From 90458c9b296438c19eeb35a62f6ba3d63b87550c Mon Sep 17 00:00:00 2001
From: cytopia <cytopia@everythingcli.org>
Date: Mon, 14 May 2018 21:33:36 +0200
Subject: [PATCH] Trust custom certificates/CA if you choose to

---
 .../41-update-ca-certificates.sh              | 26 +++++++++++++++++++
 Dockerfiles/work/data/docker-entrypoint.sh    |  6 +++++
 README.md                                     |  6 ++++-
 3 files changed, 37 insertions(+), 1 deletion(-)
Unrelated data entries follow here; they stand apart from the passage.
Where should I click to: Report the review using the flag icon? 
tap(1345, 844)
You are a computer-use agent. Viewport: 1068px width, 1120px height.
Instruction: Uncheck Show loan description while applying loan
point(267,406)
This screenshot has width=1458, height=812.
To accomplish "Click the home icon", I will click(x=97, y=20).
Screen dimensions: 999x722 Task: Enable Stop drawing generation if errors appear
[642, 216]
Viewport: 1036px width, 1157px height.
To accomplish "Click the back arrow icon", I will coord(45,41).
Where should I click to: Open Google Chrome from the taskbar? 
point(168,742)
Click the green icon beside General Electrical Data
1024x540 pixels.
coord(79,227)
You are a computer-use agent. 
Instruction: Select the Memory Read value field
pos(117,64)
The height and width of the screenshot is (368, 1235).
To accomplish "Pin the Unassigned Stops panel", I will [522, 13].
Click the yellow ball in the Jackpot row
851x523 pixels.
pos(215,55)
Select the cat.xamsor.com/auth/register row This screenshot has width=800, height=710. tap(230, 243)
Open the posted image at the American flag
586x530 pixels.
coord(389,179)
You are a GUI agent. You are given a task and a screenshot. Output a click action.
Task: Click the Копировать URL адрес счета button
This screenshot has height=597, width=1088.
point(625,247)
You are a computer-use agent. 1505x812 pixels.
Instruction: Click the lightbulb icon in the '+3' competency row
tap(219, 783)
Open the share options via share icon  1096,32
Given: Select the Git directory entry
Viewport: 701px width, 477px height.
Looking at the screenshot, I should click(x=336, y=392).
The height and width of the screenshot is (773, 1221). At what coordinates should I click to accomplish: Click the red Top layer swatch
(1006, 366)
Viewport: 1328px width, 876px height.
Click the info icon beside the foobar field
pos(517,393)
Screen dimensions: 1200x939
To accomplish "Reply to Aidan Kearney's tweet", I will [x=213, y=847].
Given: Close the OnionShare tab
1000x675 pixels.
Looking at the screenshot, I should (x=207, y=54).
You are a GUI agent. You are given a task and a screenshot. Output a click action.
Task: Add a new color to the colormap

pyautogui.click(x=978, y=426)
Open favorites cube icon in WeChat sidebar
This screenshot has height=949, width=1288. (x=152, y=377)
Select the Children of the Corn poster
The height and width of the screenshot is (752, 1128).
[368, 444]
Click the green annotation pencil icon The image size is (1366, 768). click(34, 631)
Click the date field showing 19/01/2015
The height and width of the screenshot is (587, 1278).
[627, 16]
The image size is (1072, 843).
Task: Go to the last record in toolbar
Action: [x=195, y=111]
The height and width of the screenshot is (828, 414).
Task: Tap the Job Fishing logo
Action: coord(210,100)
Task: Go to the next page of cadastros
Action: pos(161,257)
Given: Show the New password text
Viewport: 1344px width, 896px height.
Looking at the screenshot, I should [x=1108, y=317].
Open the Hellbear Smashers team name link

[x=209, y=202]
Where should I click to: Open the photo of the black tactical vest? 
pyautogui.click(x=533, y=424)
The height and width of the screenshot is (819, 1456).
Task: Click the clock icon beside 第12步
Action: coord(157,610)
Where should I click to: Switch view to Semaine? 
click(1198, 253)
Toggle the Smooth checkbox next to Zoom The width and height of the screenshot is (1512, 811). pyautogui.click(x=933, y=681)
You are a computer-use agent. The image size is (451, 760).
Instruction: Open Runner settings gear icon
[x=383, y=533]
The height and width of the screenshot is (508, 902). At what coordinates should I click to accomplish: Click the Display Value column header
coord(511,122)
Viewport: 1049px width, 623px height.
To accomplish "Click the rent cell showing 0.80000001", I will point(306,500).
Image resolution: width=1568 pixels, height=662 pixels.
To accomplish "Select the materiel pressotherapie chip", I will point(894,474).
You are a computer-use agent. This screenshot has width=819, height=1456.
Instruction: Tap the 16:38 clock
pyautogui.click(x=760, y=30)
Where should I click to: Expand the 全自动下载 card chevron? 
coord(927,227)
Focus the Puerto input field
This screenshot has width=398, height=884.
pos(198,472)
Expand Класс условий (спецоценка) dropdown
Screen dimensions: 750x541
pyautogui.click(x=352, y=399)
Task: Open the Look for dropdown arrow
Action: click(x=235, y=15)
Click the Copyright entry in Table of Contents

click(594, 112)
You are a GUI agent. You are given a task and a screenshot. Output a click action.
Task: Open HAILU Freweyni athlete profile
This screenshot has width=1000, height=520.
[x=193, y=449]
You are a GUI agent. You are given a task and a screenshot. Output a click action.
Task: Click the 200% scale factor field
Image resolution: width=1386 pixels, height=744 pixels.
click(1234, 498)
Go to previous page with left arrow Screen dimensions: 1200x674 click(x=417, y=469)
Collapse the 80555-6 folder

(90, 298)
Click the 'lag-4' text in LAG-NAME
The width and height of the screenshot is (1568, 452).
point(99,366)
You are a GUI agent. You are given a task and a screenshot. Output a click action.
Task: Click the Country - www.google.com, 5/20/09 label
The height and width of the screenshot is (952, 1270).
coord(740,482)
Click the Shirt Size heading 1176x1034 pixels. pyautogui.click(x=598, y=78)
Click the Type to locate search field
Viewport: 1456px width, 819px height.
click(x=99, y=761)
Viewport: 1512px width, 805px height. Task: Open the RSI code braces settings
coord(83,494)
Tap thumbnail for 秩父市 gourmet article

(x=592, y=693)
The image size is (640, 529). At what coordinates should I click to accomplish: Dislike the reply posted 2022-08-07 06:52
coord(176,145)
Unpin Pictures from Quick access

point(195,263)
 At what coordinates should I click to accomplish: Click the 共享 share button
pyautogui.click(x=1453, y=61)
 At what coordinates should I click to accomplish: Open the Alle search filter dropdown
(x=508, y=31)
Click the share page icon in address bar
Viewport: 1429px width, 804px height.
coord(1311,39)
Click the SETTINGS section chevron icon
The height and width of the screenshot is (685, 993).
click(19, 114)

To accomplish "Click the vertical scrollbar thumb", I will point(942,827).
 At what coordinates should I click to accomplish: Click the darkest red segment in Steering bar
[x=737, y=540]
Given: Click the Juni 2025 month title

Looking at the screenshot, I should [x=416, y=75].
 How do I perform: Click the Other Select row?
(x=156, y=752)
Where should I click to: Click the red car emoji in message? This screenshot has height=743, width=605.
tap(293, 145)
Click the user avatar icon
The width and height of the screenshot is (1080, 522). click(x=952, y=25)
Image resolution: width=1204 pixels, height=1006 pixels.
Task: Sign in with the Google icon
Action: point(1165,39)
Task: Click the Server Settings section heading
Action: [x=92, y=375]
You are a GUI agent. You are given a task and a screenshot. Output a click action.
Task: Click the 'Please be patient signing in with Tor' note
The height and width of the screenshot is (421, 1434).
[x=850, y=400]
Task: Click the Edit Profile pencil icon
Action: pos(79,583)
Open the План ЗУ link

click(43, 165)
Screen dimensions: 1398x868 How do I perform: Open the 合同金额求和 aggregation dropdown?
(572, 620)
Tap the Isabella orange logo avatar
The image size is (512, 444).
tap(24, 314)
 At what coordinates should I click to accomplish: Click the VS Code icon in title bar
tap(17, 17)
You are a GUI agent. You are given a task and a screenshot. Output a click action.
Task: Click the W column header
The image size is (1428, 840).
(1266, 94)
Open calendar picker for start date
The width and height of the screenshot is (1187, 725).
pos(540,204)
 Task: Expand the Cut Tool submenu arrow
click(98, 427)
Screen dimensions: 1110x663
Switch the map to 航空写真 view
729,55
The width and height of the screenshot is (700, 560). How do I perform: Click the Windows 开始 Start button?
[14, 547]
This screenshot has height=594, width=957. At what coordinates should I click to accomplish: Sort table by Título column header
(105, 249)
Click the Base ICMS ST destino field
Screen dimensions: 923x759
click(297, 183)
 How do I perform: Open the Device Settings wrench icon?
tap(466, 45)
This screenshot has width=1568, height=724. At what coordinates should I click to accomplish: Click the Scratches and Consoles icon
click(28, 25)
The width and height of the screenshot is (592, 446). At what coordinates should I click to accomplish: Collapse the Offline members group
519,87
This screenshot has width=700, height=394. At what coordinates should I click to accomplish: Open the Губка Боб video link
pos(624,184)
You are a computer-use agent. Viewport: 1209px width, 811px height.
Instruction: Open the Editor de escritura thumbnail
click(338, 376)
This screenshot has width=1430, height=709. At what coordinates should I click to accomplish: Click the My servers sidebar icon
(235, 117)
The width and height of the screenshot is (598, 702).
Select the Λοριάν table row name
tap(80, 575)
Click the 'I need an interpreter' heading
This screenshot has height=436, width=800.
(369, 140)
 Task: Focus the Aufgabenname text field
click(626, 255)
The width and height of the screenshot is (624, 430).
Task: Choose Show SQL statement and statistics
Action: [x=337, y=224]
 create mode 100755 Dockerfiles/work/data/docker-entrypoint.d/41-update-ca-certificates.sh

diff --git a/Dockerfiles/work/data/docker-entrypoint.d/41-update-ca-certificates.sh b/Dockerfiles/work/data/docker-entrypoint.d/41-update-ca-certificates.sh
new file mode 100755
index 00000000..53c21b3d
--- /dev/null
+++ b/Dockerfiles/work/data/docker-entrypoint.d/41-update-ca-certificates.sh
@@ -0,0 +1,26 @@
+#!/usr/bin/env bash
+
+set -e
+set -u
+set -o pipefail
+
+
+############################################################
+# Functions
+############################################################
+
+###
+### Include certificates/CAs into own system
+###
+update_ca_certificates() {
+	local dir="${1}"
+	local debug="${2}"
+
+	if [ -d "${dir}" ]; then
+		for cert in $( find "${dir}" -name \*.crt ); do
+			name="$( basename "${cert}" )"
+			run "cp ${cert} /usr/local/share/ca-certificates/devilbox-${name}" "${debug}"
+		done
+	fi
+	run "update-ca-certificates" "${debug}"
+}
diff --git a/Dockerfiles/work/data/docker-entrypoint.sh b/Dockerfiles/work/data/docker-entrypoint.sh
index fceedc10..f5ffc668 100755
--- a/Dockerfiles/work/data/docker-entrypoint.sh
+++ b/Dockerfiles/work/data/docker-entrypoint.sh
@@ -182,6 +182,12 @@ run "chmod 0755 /shared/backups" "${DEBUG_LEVEL}"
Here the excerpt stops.